Grupo ICC
Tecnologia • 1 de julio de 2026

De consultar a la IA a trabajar con IA: el salto que necesitan los equipos públicos

Muchas organizaciones ya han empezado a utilizar herramientas de inteligencia artificial. A veces para resumir un documento, preparar un correo, pedir una idea o resolver una duda puntual. Ese primer uso es valioso porque reduce barreras y permite experimentar. Pero no transforma por sí solo la forma de trabajar.

El verdadero salto aparece cuando la IA deja de ser una ventana a la que se acude de vez en cuando y empieza a integrarse en procesos reales: gestión administrativa, seguimiento de proyectos, preparación documental, análisis de información, planificación de tareas, atención a usuarios o coordinación interna.

Ese cambio no depende únicamente de tener una licencia, una herramienta concreta o una plataforma corporativa. Depende, sobre todo, de que los equipos entiendan dónde puede ayudar la IA en su trabajo diario, qué tareas se repiten, qué cuellos de botella existen y qué decisiones deben seguir bajo responsabilidad humana.

La herramienta no es el punto de partida

Una de las confusiones más frecuentes es pensar que la adopción de inteligencia artificial empieza eligiendo tecnología. En realidad, para muchas organizaciones públicas el primer paso debería ser mucho más cercano: observar cómo trabajan las personas.

Qué hacen al empezar la jornada. Qué documentos revisan una y otra vez. Qué consultas reciben. Qué tareas se acumulan en determinados momentos. Qué procedimientos exigen manejar muchas variables. Qué parte del trabajo requiere criterio experto y qué parte consiste en ordenar, localizar, comparar o preparar información.

Ahí es donde la IA puede encontrar usos concretos. No como sustitución de los equipos, sino como apoyo para reducir carga repetitiva, mejorar la preparación de documentos, acelerar análisis previos o ayudar a mantener una visión más clara de los procesos.

Grupo ICC y Fundación Emprende colaboran en esta línea de trabajo desde un enfoque práctico: empezar por las personas, entender los procesos y prototipar usos concretos antes de plantear despliegues más ambiciosos.

La experiencia demuestra que no todos los equipos parten del mismo lugar. Hay personas que utilizan IA con naturalidad, otras que la miran con distancia y otras que todavía no ven cómo puede aportar valor a su función. Esa diversidad no es un problema. Es precisamente el punto de partida de una buena estrategia de acompañamiento.

Mentoría, diagnóstico y prototipos

Frente a una formación genérica, las mentorías permiten trabajar sobre el caso real de cada equipo.
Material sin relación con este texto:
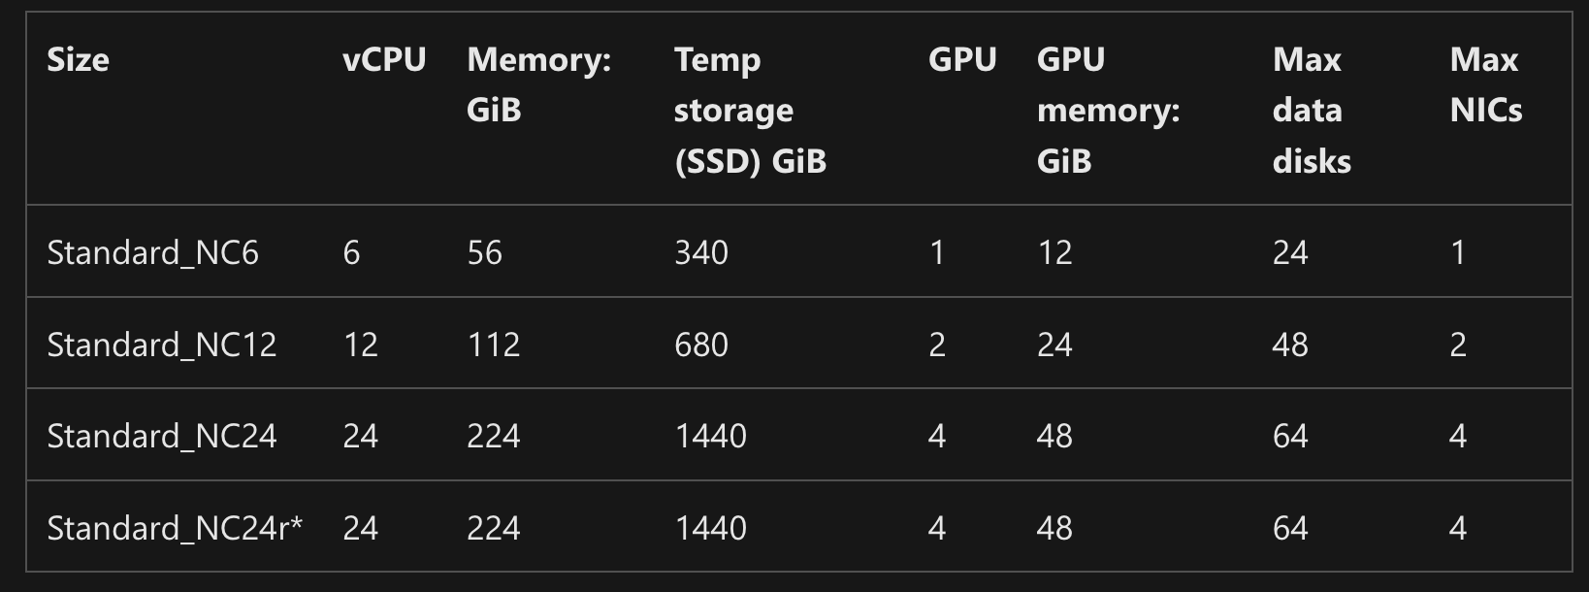1589x592 pixels.
Task: Click the Standard_NC12 row name
Action: point(162,345)
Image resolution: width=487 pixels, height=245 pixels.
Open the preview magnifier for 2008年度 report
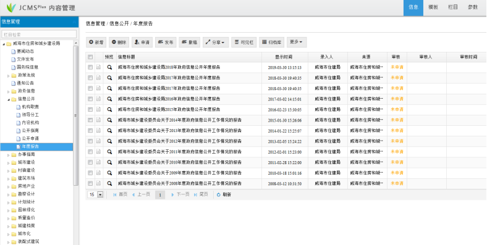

No se trata solo de explicar qué es una herramienta, sino de descubrir junto a las personas dónde puede aportar valor en su actividad concreta.

Ese proceso puede empezar con una primera fase individual, orientada a conocer el grado de familiaridad con la IA, las tareas habituales y las expectativas o resistencias. Después puede ampliarse al equipo cercano que sostiene el día a día del servicio. Finalmente, las ideas detectadas pueden convertirse en prototipos acotados sobre procesos reales.

Ese recorrido evita dos riesgos habituales: quedarse en una charla inspiradora sin aplicación práctica o intentar implantar una solución tecnológica antes de entender el problema. La IA pública necesita método, contexto y una selección cuidadosa de prioridades.

El objetivo no es que cada persona “pruebe una IA” de forma aislada, sino que la organización aprenda a detectar usos útiles, seguros y sostenibles. En algunos casos será preparar mejor la documentación. En otros, ordenar expedientes, anticipar picos de trabajo, analizar convocatorias, asistir en la gestión de personal o mejorar la atención a usuarios.

Pasar de consultar a la IA a trabajar con IA significa precisamente eso: convertir una herramienta ocasional en una capacidad organizativa. Y para lograrlo, el punto de partida no es la tecnología, sino las personas que conocen el trabajo real.